Extract/Replaces keywords in sentences.
Project description
=========
FlashText
=========
.. image:: https://api.travis-ci.org/vi3k6i5/flashtext.svg?branch=master
:target: https://travis-ci.org/vi3k6i5/flashtext
:alt: Build Status
.. image:: https://readthedocs.org/projects/flashtext/badge/?version=latest
:target: http://flashtext.readthedocs.io/en/latest/?badge=latest
:alt: Documentation Status
.. image:: https://badge.fury.io/py/flashtext.svg
:target: https://badge.fury.io/py/flashtext
:alt: Version
.. image:: https://img.shields.io/github/license/mashape/apistatus.svg?maxAge=2592000
:target: https://github.com/vi3k6i5/flashtext/blob/master/LICENSE
:alt: license
This module can be used to replace keywords in sentences or extract keywords from sentences.
Installation
------------
::
$ pip install flashtext
Usage
-----
Extract keywords
>>> from flashtext.keyword import KeywordProcessor
>>> keyword_processor = KeywordProcessor()

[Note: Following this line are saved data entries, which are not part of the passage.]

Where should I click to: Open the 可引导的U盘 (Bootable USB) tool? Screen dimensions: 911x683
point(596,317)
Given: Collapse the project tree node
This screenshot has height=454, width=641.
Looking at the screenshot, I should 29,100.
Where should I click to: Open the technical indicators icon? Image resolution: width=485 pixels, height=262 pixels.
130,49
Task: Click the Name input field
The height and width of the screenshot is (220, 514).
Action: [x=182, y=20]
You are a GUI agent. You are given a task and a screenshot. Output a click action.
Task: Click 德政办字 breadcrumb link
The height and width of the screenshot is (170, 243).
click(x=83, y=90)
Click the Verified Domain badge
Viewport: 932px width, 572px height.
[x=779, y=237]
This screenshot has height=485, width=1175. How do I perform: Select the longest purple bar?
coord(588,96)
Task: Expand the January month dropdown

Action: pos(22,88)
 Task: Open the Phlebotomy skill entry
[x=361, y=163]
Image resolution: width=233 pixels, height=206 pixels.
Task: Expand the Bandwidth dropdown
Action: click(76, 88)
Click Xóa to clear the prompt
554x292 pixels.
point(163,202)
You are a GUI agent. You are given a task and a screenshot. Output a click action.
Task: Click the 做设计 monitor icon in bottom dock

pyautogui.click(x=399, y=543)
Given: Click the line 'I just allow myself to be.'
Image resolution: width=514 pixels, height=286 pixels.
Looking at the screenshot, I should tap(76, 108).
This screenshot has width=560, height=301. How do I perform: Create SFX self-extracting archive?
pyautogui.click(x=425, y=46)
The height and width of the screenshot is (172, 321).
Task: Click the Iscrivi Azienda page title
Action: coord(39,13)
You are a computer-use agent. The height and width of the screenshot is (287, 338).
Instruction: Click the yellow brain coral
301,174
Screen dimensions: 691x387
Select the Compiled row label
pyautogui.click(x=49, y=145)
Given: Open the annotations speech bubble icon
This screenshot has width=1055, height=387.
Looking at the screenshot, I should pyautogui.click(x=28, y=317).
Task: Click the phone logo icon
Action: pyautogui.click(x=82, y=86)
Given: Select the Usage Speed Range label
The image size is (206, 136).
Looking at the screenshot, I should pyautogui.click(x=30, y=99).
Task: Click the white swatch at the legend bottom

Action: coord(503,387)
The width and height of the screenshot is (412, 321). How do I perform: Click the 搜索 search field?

>>> keyword_processor.add_keyword('Big Apple', 'New York')
>>> keyword_processor.add_keyword('Bay Area')
>>> keywords_found = keyword_processor.extract_keywords('I love Big Apple and Bay Area.')
>>> keywords_found
>>> # ['New York', 'Bay Area']
Replace keywords
>>> keyword_processor.add_keyword('New Delhi', 'NCR region')
>>> new_sentence = keyword_processor.replace_keywords('I love Big Apple and new delhi.')
>>> new_sentence
>>> # 'I love New York and NCR region.'
Case Sensitive example
>>> from flashtext.keyword import KeywordProcessor
>>> keyword_processor = KeywordProcessor(case_sensitive=True)
>>> keyword_processor.add_keyword('Big Apple', 'New York')
>>> keyword_processor.add_keyword('Bay Area')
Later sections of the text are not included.